Pemberontakan PRRI dan Permesta

Diantara pergolakan daerah yang muncul pada tahun 1960-an dalam bidang politik adalah adanya pemberontakan PRRI atau permesta dari Sumatera.

PRRI/Permesta

Pada tanggal 9 Januari 1958 di Sumatra Barat diadakan pertemuan yang dihadiri oleh Letkol Achmad Husein, Letkol Sumual, Kolonel Simbolon, Kolonel Dahlan Djambek, dan Kolonel Zulkifli Lubis.

Dari sipil hadir M. Natsir, Sjarif Usman, Burhanuddin Harahap, dan Sjafruddin Prawiranegara. Pertemuan itu antara lain membicarakan pembentukan pemerintahan baru.

Dalam sebuah rapat akbar di Padang tanggal 10 Februari 1958, Letkol Achmad Husein memberi ultimatum kepada pemerintah pusat sebagai berikut.

a) Dalam waktu 5×24 jam Kabinet Djuanda menyerahkan mandat kepada presiden atau presiden mencabut mandat Kabinet Djuanda.

b) Presiden menugaskan Drs. Moh.
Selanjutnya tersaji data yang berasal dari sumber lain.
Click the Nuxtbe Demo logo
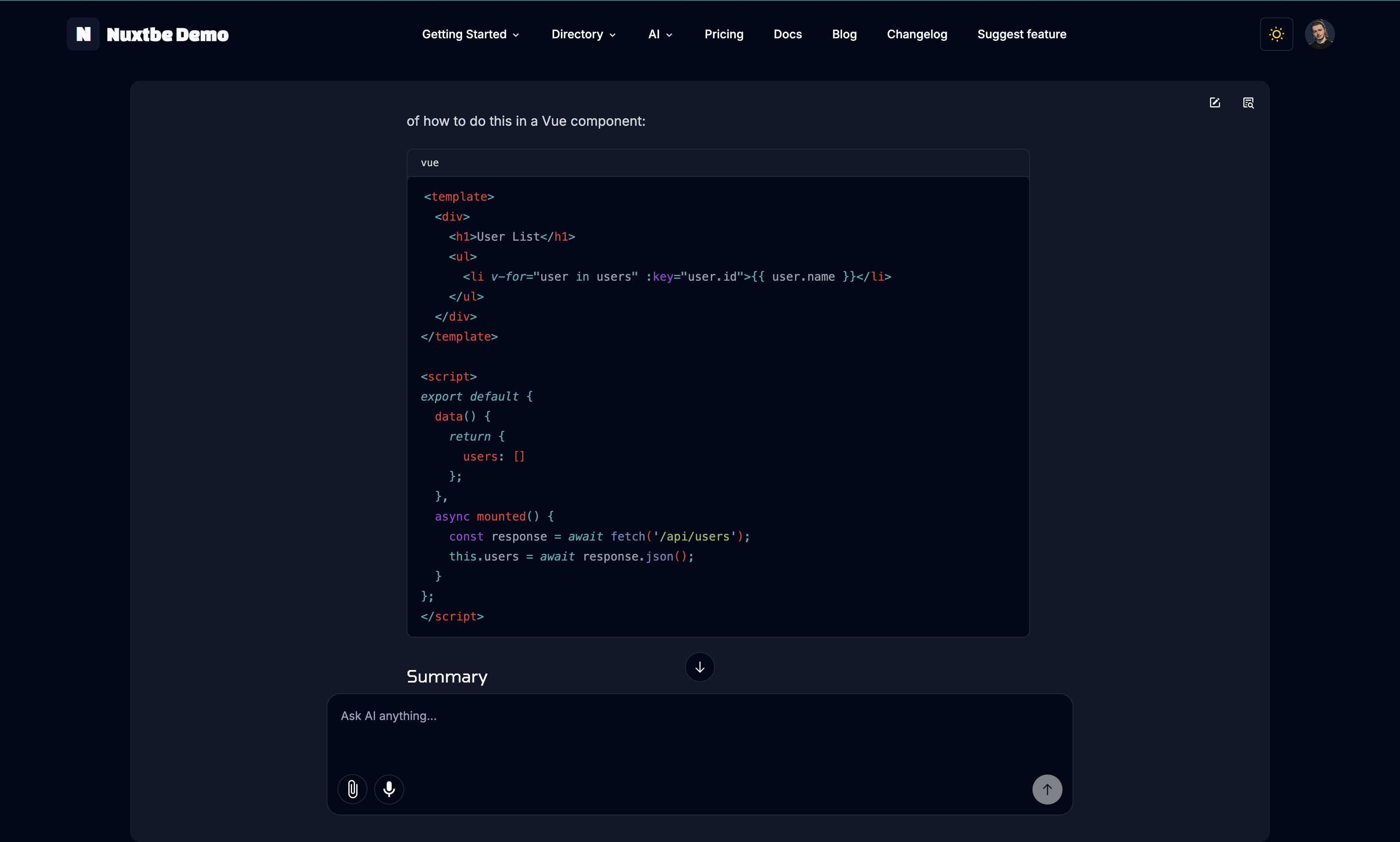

Hatta dan Sultan Hamengku Buwono IX untuk membentuk zaken kabinet.

b) Meminta kepada presiden supaya kembali pada kedudukannya sebagai presiden konstitusional.

Sidang kabinet menolak ultimatum itu dan tanggal 11 Februari 1958, memecat secara tidak hormat kepada Achmad Husein, Simbolon, Zulkifli Lubis, dan Dahlan Djambek.

Sehari kemudian, KSAD A.H. Nasution membekukan Komandan Daerah Militer Sumatra Tengah dan menempatkannya langsung di bawah KSAD.
Pemberontakan PRRI dan Permesta
Foto: Dokumentasi PRRI

Pemberontakan PRRI

Puncaknya terjadi pada tanggal 15 Februari 1958 saat Achmad Husein memproklamasikan berdirinya Pemerintah Revolusioner Republik Indonesia (PRRI) berikut kabinetnya.

Bertindak sebagai Perdana Menteri Sjafruddin Prawiranegara dengan anggota kabinet M. Natsir, Burhanuddin Harahap, Sumitro Djojoadikusumo, dan Simbolon.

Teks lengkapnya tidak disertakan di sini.